Te lezen tekst »
++++++++

Home

Gerechtshof Amsterdam, 29-10-2019, ECLI:NL:GHAMS:2019:5019, 18/00599

Gerechtshof Amsterdam, 29-10-2019, ECLI:NL:GHAMS:2019:5019, 18/00599

Gegevens

Instantie
Gerechtshof Amsterdam
Datum uitspraak
29 oktober 2019
Datum publicatie
20 mei 2020
ECLI
ECLI:NL:GHAMS:2019:5019
Formele relaties
Zaaknummer
18/00599

Inhoudsindicatie

Inkomstenbelasting; verliesverrekening-, verliesvaststellingbeschikkingen (artt. 3.150, 3.151, 3.152, 3.153 Wet IB 2001)

Uitspraak

kenmerk 18/00599

29 oktober 2019

uitspraak van de derde meervoudige belastingkamer

op het hoger beroep van

[X], te [Z], belanghebbende,

gemachtigde: M.W. Badulkhan,

tegen de uitspraak van 12 september 2018 in de zaak met kenmerk HAA 17/3358 van de rechtbank Noord-Holland (hierna: de rechtbank) in het geding tussen

belanghebbende

en

de inspecteur van de Belastingdienst, de inspecteur.

1 Ontstaan en loop van het geding

1.1.

De inspecteur heeft met dagtekening 27 januari 2017 aan belanghebbende voor het jaar 2015 een aanslag in de inkomstenbelasting/premie volksverzekeringen (hierna: IB/PVV) opgelegd, berekend naar een belastbaar inkomen uit werk en woning van € 39.446.

1.2.

De inspecteur heeft – na daartegen gemaakt bezwaar – bij uitspraak van 13 juni 2017 de aanslag IB/PVV gehandhaafd. Belanghebbende heeft tegen de uitspraak op bezwaar beroep bij de rechtbank ingesteld.

1.3.

De rechtbank heeft bij de uitspraak van 12 september 2018 het beroep ongegrond verklaard.

1.4.

Belanghebbende heeft tegen de uitspraak van de rechtbank op 23 oktober 2018 hoger beroep bij het Hof ingesteld en dat bij brief van 21 november 2018 gemotiveerd. De inspecteur heeft een verweerschrift ingediend.

++++++++

Aangeleverd materiaal »
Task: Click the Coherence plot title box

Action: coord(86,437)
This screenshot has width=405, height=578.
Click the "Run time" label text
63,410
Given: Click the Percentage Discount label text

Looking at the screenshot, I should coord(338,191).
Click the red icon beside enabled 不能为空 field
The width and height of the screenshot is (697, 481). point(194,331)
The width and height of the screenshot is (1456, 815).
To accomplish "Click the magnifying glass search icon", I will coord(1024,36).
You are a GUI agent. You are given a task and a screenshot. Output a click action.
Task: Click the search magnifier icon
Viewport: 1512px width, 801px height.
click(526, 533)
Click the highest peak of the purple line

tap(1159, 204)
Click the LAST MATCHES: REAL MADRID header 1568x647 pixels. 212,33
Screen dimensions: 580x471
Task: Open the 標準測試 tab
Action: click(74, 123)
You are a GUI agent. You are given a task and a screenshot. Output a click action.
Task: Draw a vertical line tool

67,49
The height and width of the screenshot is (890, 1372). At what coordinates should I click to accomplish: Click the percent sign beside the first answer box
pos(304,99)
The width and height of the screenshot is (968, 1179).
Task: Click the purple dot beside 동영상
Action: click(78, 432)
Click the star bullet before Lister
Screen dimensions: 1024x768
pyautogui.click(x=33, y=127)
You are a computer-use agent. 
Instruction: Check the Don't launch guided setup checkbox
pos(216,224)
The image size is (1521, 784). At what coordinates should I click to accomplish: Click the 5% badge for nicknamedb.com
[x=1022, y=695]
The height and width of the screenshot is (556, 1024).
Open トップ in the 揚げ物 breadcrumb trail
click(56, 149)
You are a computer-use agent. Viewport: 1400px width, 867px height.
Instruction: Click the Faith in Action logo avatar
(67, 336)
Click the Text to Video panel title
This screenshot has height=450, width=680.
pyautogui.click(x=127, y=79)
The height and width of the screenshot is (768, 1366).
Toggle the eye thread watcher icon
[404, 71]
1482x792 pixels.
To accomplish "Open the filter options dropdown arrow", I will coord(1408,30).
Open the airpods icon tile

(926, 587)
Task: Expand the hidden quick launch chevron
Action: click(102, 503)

++++++++

Opdrachten »
**1.** Naar welk belastbaar inkomen uit werk en woning is volgens de te lezen tekst de aanslag IB/PVV voor het jaar 2015 berekend?
**2.** Neem uit de te lezen tekst letterlijk het gedeelte over dat begint bij de woorden "de inspecteur van" en stop na de woorden "van € 39.446.".
U hebt het aangeleverde materiaal niet nodig.

Gegeven antwoorden »
**1.** € 39.446

**2.**
de inspecteur van de Belastingdienst, de inspecteur.

1 Ontstaan en loop van het geding

1.1.

De inspecteur heeft met dagtekening 27 januari 2017 aan belanghebbende voor het jaar 2015 een aanslag in de inkomstenbelasting/premie volksverzekeringen (hierna: IB/PVV) opgelegd, berekend naar een belastbaar inkomen uit werk en woning van € 39.446.